Исходный текст:
Я ни о чем не жалею, но переживаю за свой первый срок. Мне было двадцать три года, и я получил его по глупости. Нельзя быть таким простофилей. Чуть-чуть зазевался и попал как кур в ощип. Говорил я все правильно, это были мои взгляды. Но надо было быть поумнее. Зато вторым сроком я горжусь. Восемь лет я отсидел за то, что считал важным и нужным.

Но есть в диссидентском движении один момент, который всегда меня не устраивал, — это отсутствие патриотизма. Отношение к Родине было какое-то небрежное, и это меня огорчало. Я и тогда, и сейчас считаю, что возрождение России возможно и необходимо только через чистое каноническое православие.

Глеб Павловский



Политикой я заинтересовался необычно рано, будучи еще ребенком. В пятом-шестом классе уже постоянно читал газеты и даже что-то вырезал из них. Формально моя политическая жизнь началась с глупейшей акции в шестьдесят третьем году, когда я во время весенних каникул написал листовку: «Голосуйте за Джона Кеннеди». И наклеил на спину какой-то тетке в пальто, которое я помню даже сейчас — на ощупь, на цвет, на вид. Мы с подругой бежали как сумасшедшие. Базар был недалеко, и мы затерялись на рынке. Я помню эти крики: «Мальчик, мальчик!» Зачем я это сделал? Не из какого-то американизма. Я, скорее, был антиамерикански настроен. Но было желание нарываться — и было интересно все, что связано с конфликтами.

Здесь надо отметить, что в Советском Союзе 60-х годов общество старались держать в тепличной обстановке, а острые углы сглаживать. И внутри страны конфликты были не видны. Боле того, это был очень необычный короткий период в жизни Советского Союза — между смертью Сталина и 1968-м годом. На мой взгляд, лучшее время СССР. Самое светлое. Очень сжатое пространство свободы человека расширялось на глазах, каждый год что-то добавлял. Слишком все хорошо было. Когда со словами «работают все радиостанции Советского Союза» включался радиоприемник, многие ждали объявления войны, но выяснялось, что это полетел очередной спутник, космический корабль, Гагарин, Титов и так далее. Даже инвалиды на улицах, безногие, безрукие, напоминали не о страданиях, а о том, что война закончилась. Это было очень сильное ощущение — отсутствие врага.

Я же искал конфликт. Потому что не верил, что этот пряничный домик отражает реальное положение вещей. Нет, ничего антисоветского во мне не было, меня все устраивало, хотя жили мы в бедном районе Одессы, деньги зарабатывал только отец, он был инженером, архитектором, а строить тогда было особо нечего, поэтому получал он мало. Но я чувствовал, что где-то должна быть драка, должно быть зло, которое от нас прячут. И если вокруг все было слишком хорошо, то оставалась мировая политика. Там было где разгуляться. Я собирал марки, хорошо знал географию и интересовался империями, которые вступили в стадию распада.

Представленные данные:
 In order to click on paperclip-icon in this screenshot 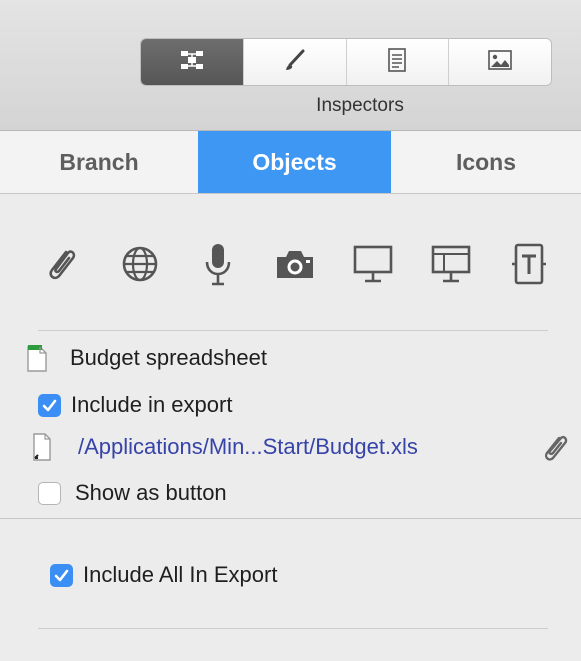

Описание задания: Скопируйте без изменений часть исходного текста от слов «Я ни о чем не» до слов «важным и нужным.» включительно.

Ответ на задание:
Я ни о чем не жалею, но переживаю за свой первый срок. Мне было двадцать три года, и я получил его по глупости. Нельзя быть таким простофилей. Чуть-чуть зазевался и попал как кур в ощип. Говорил я все правильно, это были мои взгляды. Но надо было быть поумнее. Зато вторым сроком я горжусь. Восемь лет я отсидел за то, что считал важным и нужным.